Recent advances in large-scale language models (LLMs) have made multi-agent architectures attractive for challenging reasoning tasks. However, many existing systems rely on stochastic routing or ad-hoc heuristics, making their behavior difficult to reproduce and their decision process hard to interpret. We propose ORCH, a deterministic coordination framework for discrete-choice reasoning that orchestrates heterogeneous LLMs. ORCH follows a ``many analyses, one decision'' paradigm: multiple base models independently produce structured analyses, and a dedicated merge agent outputs the final choice. The framework uses fixed rules for task decomposition and answer aggregation, keeping the pipeline predictable, reproducible, and training-free. Determinism here refers to fixed routing and aggregation rules under a fixed evaluation protocol, rather than strict bit-level reproducibility across deployments. To exploit model complementarity, we optionally introduce an EMA-guided router that updates agent selection using historical accuracy, latency, or cost; since it relies on answer-based feedback, it is mainly intended for benchmarking, controlled evaluation, or delayed-feedback settings.
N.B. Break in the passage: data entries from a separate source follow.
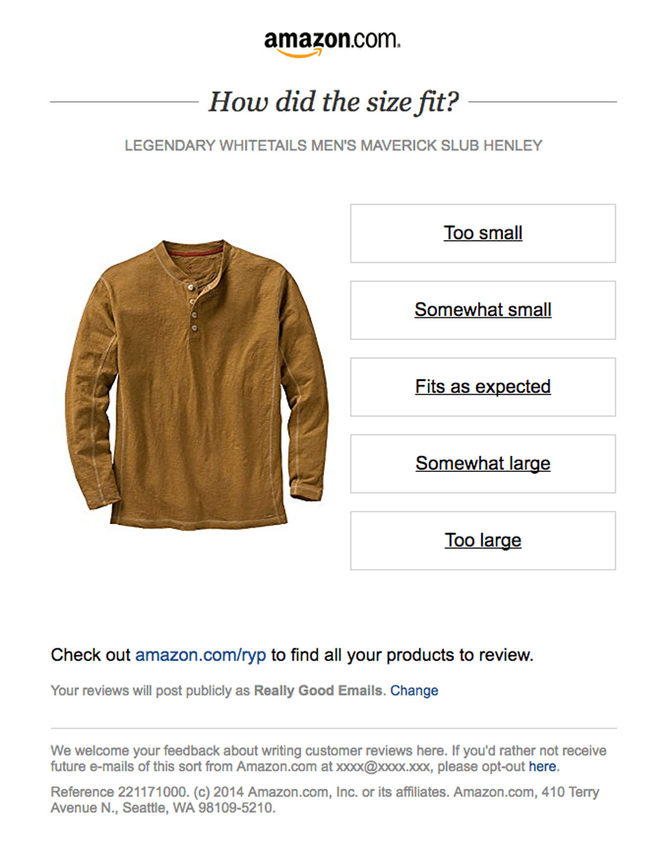Click the Seattle, WA 98109-5210 address
The width and height of the screenshot is (666, 848).
(x=198, y=808)
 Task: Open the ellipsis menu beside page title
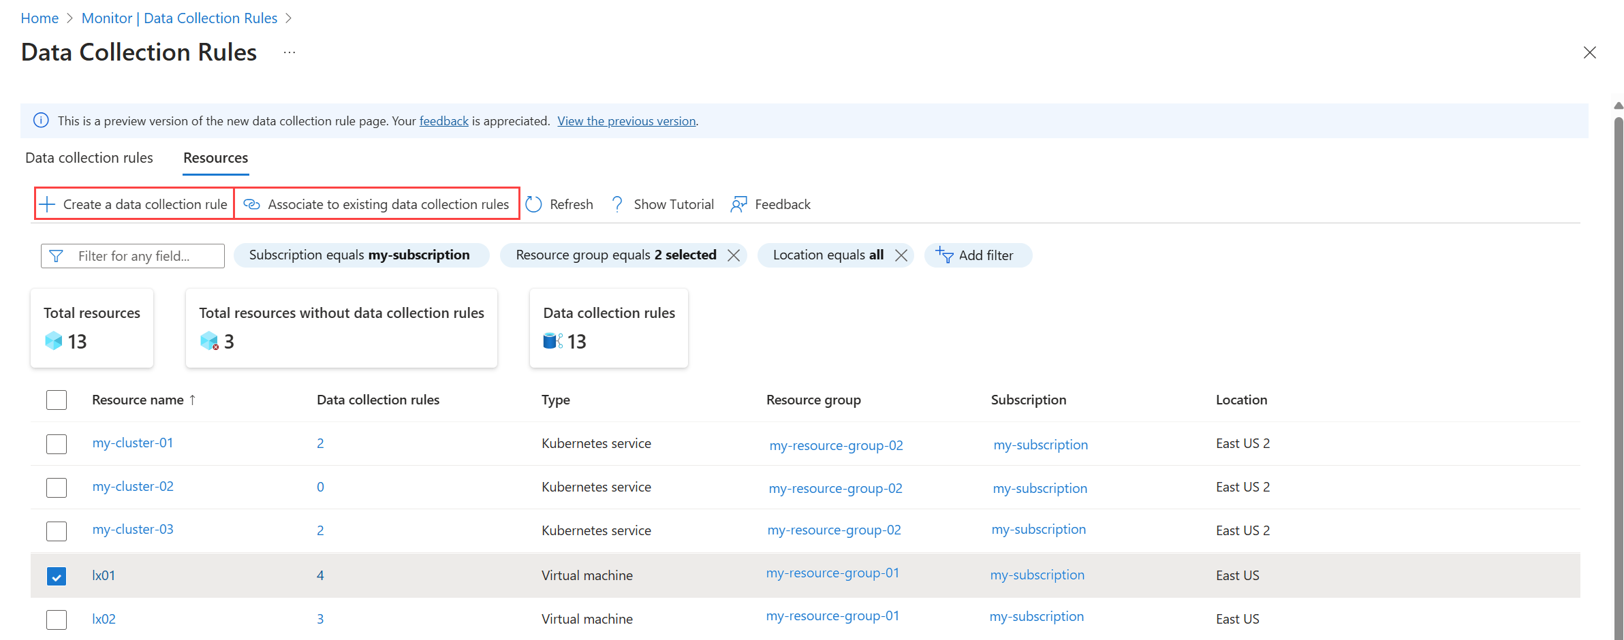pyautogui.click(x=290, y=52)
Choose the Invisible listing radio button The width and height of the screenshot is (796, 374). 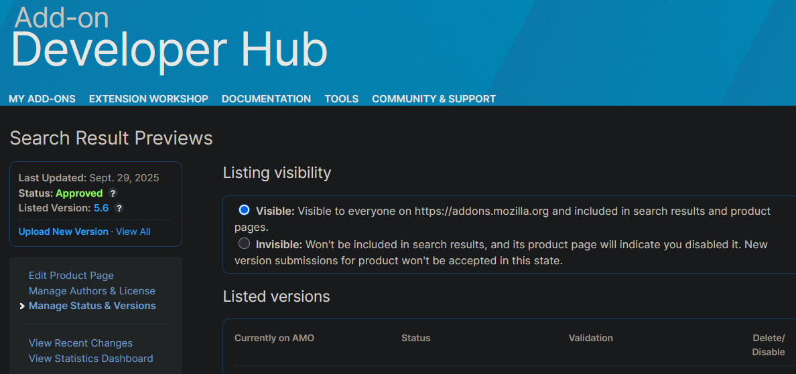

Experiments on MMLU, MMLU-Pro, and GSM8K show that ORCH consistently outperforms single-model baselines and a majority-vote ensemble. On MMLU-Pro, ORCH improves accuracy by over 10 points compared to the strongest baseline, and on GSM8K it yields gains exceeding 50 points; McNemar tests confirm statistical significance. The EMA router provides an additional 0.7--2.0 point accuracy boost, and ablations show that both multi-agent collaboration and routing contribute substantially. Overall, ORCH offers a practical path toward controllable, interpretable, and deployment-ready LLM-based agent systems for discrete-choice reasoning.